4. Severe refractory asthma: Step 5 involves advanced therapies. Evaluate the asthma phenotype (allergic, eosinophilic, etc.) and consider add-on biologics: e.g., omalizumab (anti-IgE) for IgE-mediated allergic asthma, mepolizumab/benralizumab (anti-IL5/IL5R) for eosinophilic asthma, or dupilumab (anti-IL4Rα) for severe Type 2 inflammation. New biologic therapies like tezepelumab (anti-TSLP) have also emerged for difficult asthma. These are reserved for patients who remain poorly controlled despite maximal inhaler therapy. Referral to an asthma specialist is recommended at this stage.

• Asthma + nasal polyps + aspirin/NSAID sensitivity = Aspirin-exacerbated respiratory disease (Samter's triad). These patients can have severe bronchospasm after aspirin exposure.
• Severe asthma attacks can cause pulsus paradoxus (drop in systolic BP >10 mmHg on inspiration) due to marked lung hyperinflation impeding venous return.
• Asthma sputum findings: Curschmann spirals (whorled mucus plugs from shed epithelium) and Charcot–Leyden crystals (eosinophil protein crystals) may be seen in microscopy – classic for boards.

• Signs of impending respiratory failure in asthma: silent chest (no audible air movement despite effort), inability to speak more than a few words, altered mental status (confusion, lethargy) – these require emergent intervention (call ICU, prepare for possible intubation).
• An asthma attack that does not respond to initial nebulized bronchodilators, or a peak expiratory flow <50% of baseline, is an emergency. Such patients need prompt escalation of care (continuous nebulizers, IV steroids, ±epi). Cyanosis or exhaustion in an asthmatic patient is an alarm bell – secure the airway and ventilatory support immediately.
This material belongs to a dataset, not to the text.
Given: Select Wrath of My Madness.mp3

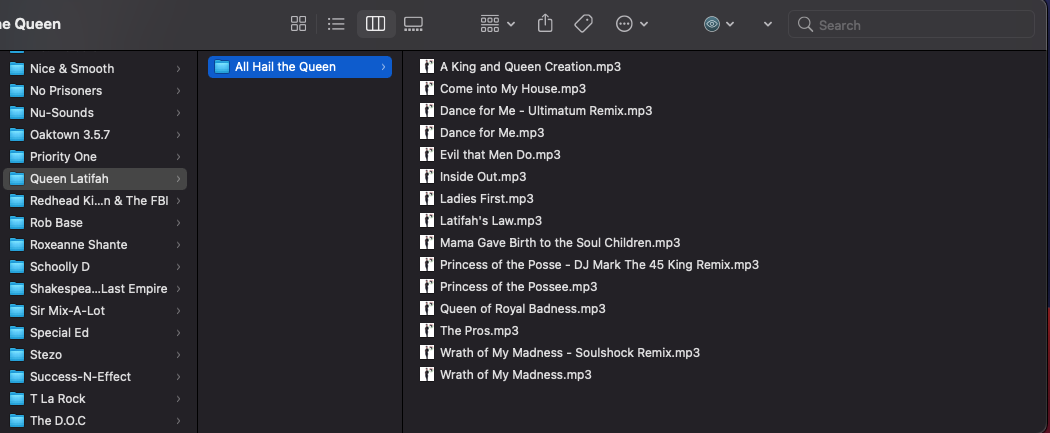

1. Patient with recurrent episodes of wheezing, cough, or dyspnea (especially with triggers) → suspect asthma.
2. Do spirometry (in children ≥5–6 years and adults) with bronchodilator testing. If FEV₁ significantly improves after albuterol, asthma is confirmed. If normal, consider repeat testing during symptoms or a methacholine challenge test.
3. If asthma is diagnosed, start initial controller therapy based on severity: e.g., low-dose ICS (daily or as-needed ICS–formoterol) for mild cases, step up to add LABA or higher doses for moderate cases. Provide a rescue inhaler (reliever) to all patients.
4. Educate the patient: avoid triggers (allergens, smoking), teach proper inhaler technique, and give an asthma action plan (how to recognize worsening and when to use rescue meds or seek help). Manage coexisting allergic diseases to help control symptoms.
5. Follow up regularly to assess control. If symptoms or exacerbations persist, step up therapy (e.g., add-on medications or higher ICS dose). If asthma is well controlled for ≥3 months, consider stepping down to the minimum effective therapy. Refer to a specialist if asthma remains uncontrolled or if advanced therapies (biologics) are needed.

• 8‑year‑old boy with eczema has recurrent night cough and wheezing episodes, normal between illnesses, and improves with albuterol → Asthma (atopic childhood asthma).
• Middle‑aged adult with asthma and nasal polyps develops bronchospasm after taking aspirin → Aspirin-exacerbated respiratory disease (Samter's triad).
• Asthmatic in acute distress, unable to speak full sentences, with a "silent chest" on exam and drowsiness → status asthmaticus (life-threatening asthma exacerbation).